Typically, an attorney will speak to clients to get an understanding of their estate planning needs, and then request that the client complete a questionnaire prior to their first meeting. The questionnaire becomes a guide for the attorney to tailor the first meeting to that client’s specific needs and issues. The questionnaire also becomes a tool for the client so that they can begin to think about some of the decisions that they will make throughout the estate planning process prior to their first meeting.
If you are looking to begin or review your estate planning, it is very important to meet with an attorney to ensure you are making the right decisions for you.
When to Begin Planning an Estate
Estate planning is usually more efficient the earlier and more often it occurs. There is no perfect time to begin estate planning, but there is no wrong time to begin estate planning either. As long as you are an individual of sound mind and 18 years old or older, there is likely some estate planning that could be beneficial. A lot of individuals contact an estate planning attorney when they are preparing to get married, recently married, and/or recently divorced. People are also more likely to begin estate planning at the birth of their first child, when they purchase a house, or when they move to DC from another jurisdiction.
Meeting with an Attorney
The first meeting with an attorney is a substantive meeting. Usually, the attorney will review the current estate tax laws and explain the applicable private laws. Together, the client and the attorney come up with the structure of an estate plan. After the meeting, the next step is to draft the necessary documents to execute the plan, which usually includes a last will and testament. There may be a need to draft documents for the incorporation of trusts and/or plan for incapacity, which would include a medical power of attorney or an advance medical directive and a durable power of attorney for financial and legal purposes.
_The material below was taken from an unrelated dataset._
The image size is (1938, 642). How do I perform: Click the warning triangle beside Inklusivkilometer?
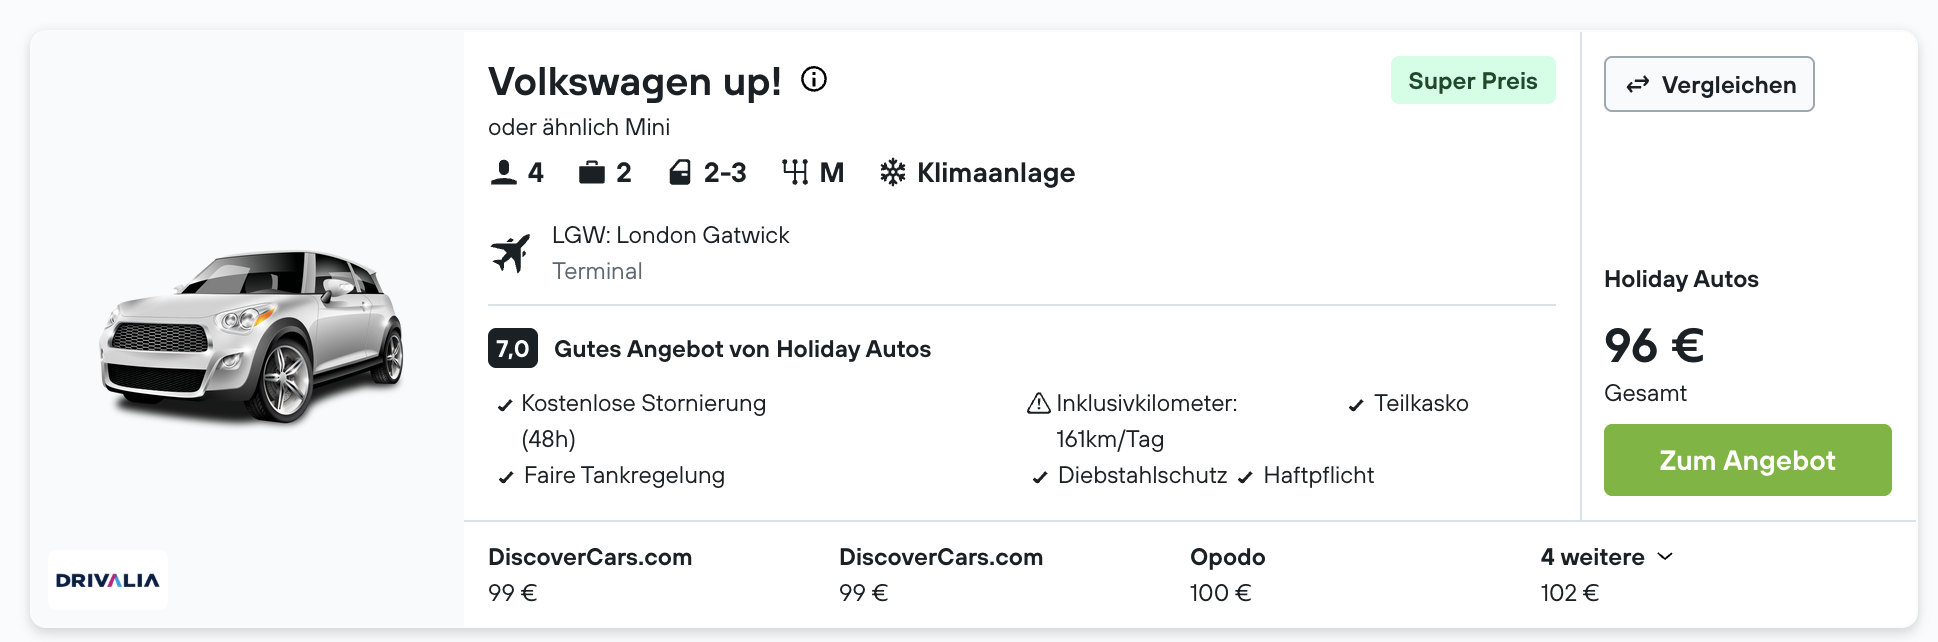point(1039,403)
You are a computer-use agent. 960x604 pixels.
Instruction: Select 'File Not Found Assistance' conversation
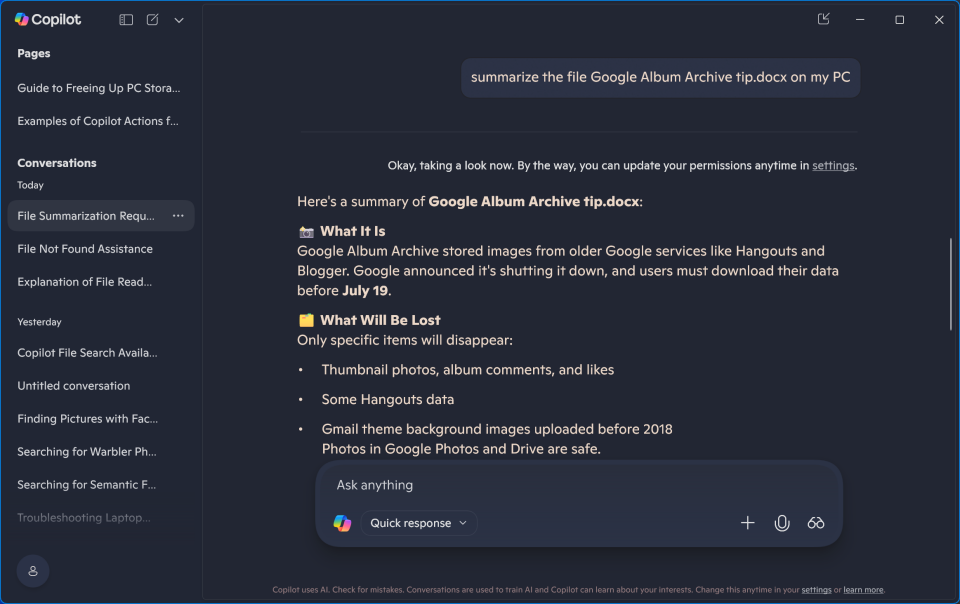[85, 249]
Following the document drafting process, there may be a few rounds of revisions. The client executes all of their estate planning documents. As a follow-up, an attorney sometimes, at the request of the client, reviews the estate plan and the beneficiary designations to make sure that the clients’ accounts and beneficiary designations are coordinated with their overall estate plan. If trusts have been created, attorneys can also assist clients with funding trusts to make sure that their plan is enacted.
Although the catalysts mentioned above are all good times to create or review an estate plan, they are not the only triggers for individuals to create an estate plan. When there has been an emergency, there may be some estate planning that an attorney can no longer do because of capacity requirements and it is more difficult for the client to make those tough decisions in a high-stress time. It is often easier for clients to create an estate plan prior to an emergency situation when decisions can be made in a calm and well-thought out way.